You put the Fitbit Zip somewhere on your body, such as in your pocket, your sock, etc., and you keep it there all day, whether you’re doing an actual workout, walking through the mall, or doing just about anything that requires you to move. The device tracks your steps, distance, and calories burned, and syncs those stats to your computer and/or smartphone. In doing so, it keeps a record of how much more you do each day. The Zip encourages you to set and exceed goals. Being the competitive person that I am, it really worked.
But duty called, and it was time to end my relationship with the Zip. Taking it apart revealed frankly, not much. I guess that’s the beauty of the design, its simplicity from a hardware perspective. It contains a display, a processor, a communications IC, a bunch of sensors, and the usual passives and logic. The complex functionality combined with the limited number of components results in a fairly impressive design.
I reached out to Fitbit’s CEO, James Park, who, as it turns out, was quite hands-on with the design of this device. Since this is the third (or fourth, depending on how you count) generation, the company had a lot of experience developing wearable wireless devices.
The original Fitbit device debuted in 2009. The Ultra came out in 2011, and was a revision of the first product. Then there’s the Fitbit One and the Zip. A key part of the revisions was a continual refinement of the power management circuitry. Another component that shows up in the One that makes it a real differentiator is an altimeter, a sensor that lets the device measure the number of floors the user has climbed.
This Zip design was about two years in the making. First, there were a few months of white boarding and industrial design, etc. The remaining time was pretty straightforward engineering.
There are various wireless media that could have been deployed in the Zip. They chose Bluetooth low energy, specifically the nRF8001 from Nordic Semiconductor. The part integrates a fully compliant Bluetooth v4.0 low energy radio, link layer, and host stack, and features a simple serial interface that supports a wide range of external microprocessors. In the Zip, it connects to an STMicroelectronics Cortex M3 processor.
With peak currents as low as 12.5 mA and average currents down to 9 mA (for a 1-second connection interval), the nRF8001 enables a battery life ranging from months to years from a single coin cell. It also includes an analog-to-digital converter for battery-level monitoring, and a low-tolerance 32-kHz RC oscillator that eliminates the need for an external 32-kHz crystal. That’s another example of how the Fitbit engineers minimized the components/size of the end device. The IC fits in a 5mm x 5mm QFN package.
Because there was no way to tell how and where the user would “wear” the Zip, lots of scenario testing had to be done. According to Park, “We ran tests with the device being worn in all the places that it was likely to be worn and took measurements in all those spots. Obviously the characteristics of the radio and its performance will differ when it’s close to your body as opposed to just lying on a table.”

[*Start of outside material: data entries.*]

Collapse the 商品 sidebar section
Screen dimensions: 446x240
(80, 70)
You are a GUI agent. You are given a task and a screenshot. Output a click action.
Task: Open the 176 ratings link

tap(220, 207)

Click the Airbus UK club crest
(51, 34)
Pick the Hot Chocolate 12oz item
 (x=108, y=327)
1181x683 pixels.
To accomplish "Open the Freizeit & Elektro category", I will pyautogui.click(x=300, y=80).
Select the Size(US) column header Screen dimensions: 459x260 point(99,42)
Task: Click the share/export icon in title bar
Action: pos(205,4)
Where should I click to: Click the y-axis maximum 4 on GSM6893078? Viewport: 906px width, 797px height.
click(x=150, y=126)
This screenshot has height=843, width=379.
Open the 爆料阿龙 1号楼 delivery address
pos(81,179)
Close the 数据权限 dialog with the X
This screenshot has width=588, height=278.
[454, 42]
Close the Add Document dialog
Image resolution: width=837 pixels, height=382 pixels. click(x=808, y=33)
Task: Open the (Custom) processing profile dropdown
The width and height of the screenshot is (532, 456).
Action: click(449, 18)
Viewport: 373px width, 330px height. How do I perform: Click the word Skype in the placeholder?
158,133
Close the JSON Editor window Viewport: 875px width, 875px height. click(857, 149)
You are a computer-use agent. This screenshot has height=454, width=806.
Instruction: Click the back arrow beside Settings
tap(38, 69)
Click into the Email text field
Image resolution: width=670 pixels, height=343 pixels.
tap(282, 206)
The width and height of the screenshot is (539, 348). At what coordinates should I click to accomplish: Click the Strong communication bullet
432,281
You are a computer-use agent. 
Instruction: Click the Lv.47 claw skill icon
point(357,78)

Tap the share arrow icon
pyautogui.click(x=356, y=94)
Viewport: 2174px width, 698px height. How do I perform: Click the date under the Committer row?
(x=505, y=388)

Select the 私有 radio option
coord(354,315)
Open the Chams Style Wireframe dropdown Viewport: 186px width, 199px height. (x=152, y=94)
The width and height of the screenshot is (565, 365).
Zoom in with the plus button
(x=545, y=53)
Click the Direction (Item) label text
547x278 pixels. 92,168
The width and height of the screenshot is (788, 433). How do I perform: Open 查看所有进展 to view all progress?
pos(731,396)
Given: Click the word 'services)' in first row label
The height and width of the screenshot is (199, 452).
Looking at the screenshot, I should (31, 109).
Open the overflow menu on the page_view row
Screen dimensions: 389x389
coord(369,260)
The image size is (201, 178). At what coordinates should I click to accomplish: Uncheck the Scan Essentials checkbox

Some of the design goals could have been accomplished using a non-standard radio, and may have even been a cheaper alternative. But one of the original design goals was to have the device sync with standard smartphones. Hence, the move to Bluetooth. Fitbit evaluated some of the popular Bluetooth offerings from vendors like Nordic, CSR, Broadcom, and Texas Instruments. Each came with various tradeoffs, including, size, power, and cost.